The STF requested a conciliation board in October following their first sanctions announcement.

The provincial government and STF continued contract talks until Dec. 13, when they reached an impasse. Teachers have been seeking inclusion of a no-violence in classrooms clause and a confidential reporting mechanism, and action addressing class size and compositions, mental health and English language supports for students.

Belliveau said that per student funding in Saskatchewan was sixth in the country before negotiations began and has since dropped to eighth.

“It doesn’t put Saskatchewan in a very competitive position for educators,” he said.

Bellieveau said other provinces had concluded their bargaining including New Brunswick in September, which concluded with a 15 per cent increase over five years. The offer on the table is seven per cent increase to salary over three years, broken down to a three per cent pay raise in 2023 and two per cent in 2024 and 2025

The Government of Saskatchewan recently ran a billboard campaign showing the offer.

“If the government of Saskatchewan wants to keep up with inflation and per student funding, they will have to come up with a better plan than what was offered at the table,” Belliveau said.

He added that the number of students have steadily increased while the number of teachers in the province has dropped since 2013-2014, with the exception of 2020-2021 during the start of the COVID-19 pandemic. He said there has been an increase of 25,000 students or roughly 15 per cent.

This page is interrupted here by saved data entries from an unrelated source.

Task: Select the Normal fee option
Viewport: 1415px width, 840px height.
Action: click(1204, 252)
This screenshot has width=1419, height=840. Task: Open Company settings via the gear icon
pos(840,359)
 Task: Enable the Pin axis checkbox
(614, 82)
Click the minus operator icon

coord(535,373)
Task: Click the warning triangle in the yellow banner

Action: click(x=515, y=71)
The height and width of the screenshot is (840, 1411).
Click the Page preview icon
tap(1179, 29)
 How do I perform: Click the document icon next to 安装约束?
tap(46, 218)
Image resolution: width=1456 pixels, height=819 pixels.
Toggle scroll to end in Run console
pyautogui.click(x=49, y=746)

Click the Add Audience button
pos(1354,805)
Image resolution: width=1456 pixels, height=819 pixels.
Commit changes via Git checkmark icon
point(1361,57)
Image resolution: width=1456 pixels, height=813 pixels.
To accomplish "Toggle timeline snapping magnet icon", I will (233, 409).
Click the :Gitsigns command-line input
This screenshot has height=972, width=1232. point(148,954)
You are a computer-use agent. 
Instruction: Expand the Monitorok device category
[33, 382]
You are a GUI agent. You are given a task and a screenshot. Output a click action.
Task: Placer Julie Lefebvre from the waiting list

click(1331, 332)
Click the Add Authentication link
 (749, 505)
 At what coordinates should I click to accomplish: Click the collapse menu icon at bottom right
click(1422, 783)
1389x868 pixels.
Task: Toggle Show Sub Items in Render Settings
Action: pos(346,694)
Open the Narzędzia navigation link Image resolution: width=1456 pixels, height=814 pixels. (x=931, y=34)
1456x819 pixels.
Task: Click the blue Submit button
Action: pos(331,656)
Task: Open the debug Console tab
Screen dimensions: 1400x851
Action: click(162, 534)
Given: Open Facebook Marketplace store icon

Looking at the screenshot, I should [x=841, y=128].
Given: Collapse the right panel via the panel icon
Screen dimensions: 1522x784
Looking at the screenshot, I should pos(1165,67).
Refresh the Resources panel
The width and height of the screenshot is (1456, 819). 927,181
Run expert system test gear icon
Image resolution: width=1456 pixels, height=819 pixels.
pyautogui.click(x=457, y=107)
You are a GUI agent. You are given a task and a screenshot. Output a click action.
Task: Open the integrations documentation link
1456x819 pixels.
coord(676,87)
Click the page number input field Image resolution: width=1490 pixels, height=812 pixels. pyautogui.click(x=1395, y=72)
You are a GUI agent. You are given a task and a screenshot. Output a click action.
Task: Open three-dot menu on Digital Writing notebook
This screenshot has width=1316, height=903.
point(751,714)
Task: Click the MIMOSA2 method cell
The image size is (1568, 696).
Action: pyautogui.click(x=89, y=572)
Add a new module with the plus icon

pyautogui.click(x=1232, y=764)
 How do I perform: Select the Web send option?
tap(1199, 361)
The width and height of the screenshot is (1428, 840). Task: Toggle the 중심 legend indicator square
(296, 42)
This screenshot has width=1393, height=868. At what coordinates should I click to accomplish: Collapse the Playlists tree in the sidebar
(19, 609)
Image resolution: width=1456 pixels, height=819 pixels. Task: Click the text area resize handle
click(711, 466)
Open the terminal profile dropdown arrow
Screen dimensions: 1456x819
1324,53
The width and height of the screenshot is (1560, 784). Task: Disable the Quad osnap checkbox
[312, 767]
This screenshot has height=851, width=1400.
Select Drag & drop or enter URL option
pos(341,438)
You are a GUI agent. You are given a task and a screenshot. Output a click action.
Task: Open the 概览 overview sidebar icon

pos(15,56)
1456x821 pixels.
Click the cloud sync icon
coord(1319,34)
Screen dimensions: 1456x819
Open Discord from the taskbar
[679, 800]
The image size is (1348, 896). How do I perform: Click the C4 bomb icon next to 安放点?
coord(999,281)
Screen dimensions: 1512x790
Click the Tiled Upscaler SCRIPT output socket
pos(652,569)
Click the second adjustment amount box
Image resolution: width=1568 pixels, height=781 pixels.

“The number of full-time educators decreased by 15 so basically we got 25,000 more students to teach in 10 years and we lost 15 teachers to accomplish that task,” Belliveau said.

In December, Minister of Education Jeremy Cockrill told the Regina Leader-Post that classroom complexity is not something to be addressed at the contract level, but rather by school divisions.

Belliveau said he does not call it classroom complexity. He calls it properly funding inclusion.

“Inclusion works if it’s properly funded, but if it’s not there are going to be some problems,” he said.

“Education funding has not kept up with the needs of students in Saskatchewan schools,” he added. “(The) diverse needs of our students are growing, hence properly funded inclusion helps student success for sure.”

The Ministry of Education said in an email to the Herald in October that they are disappointed that the STF walked away from negotiations and is willing to impose sanctions that could impact students and their families.

The Ministry said they remain at the table ready to bargain and it is our hope that the STF will come back and resume negotiations.

Belliveau said the teachers are ready to bargain, but they need a willing partner.

“It’s the government’s turn to come back to the table and actually start negotiating,” he said. “There’s still a chance of no action being taken, but it’s the governments turn to have action of their own.”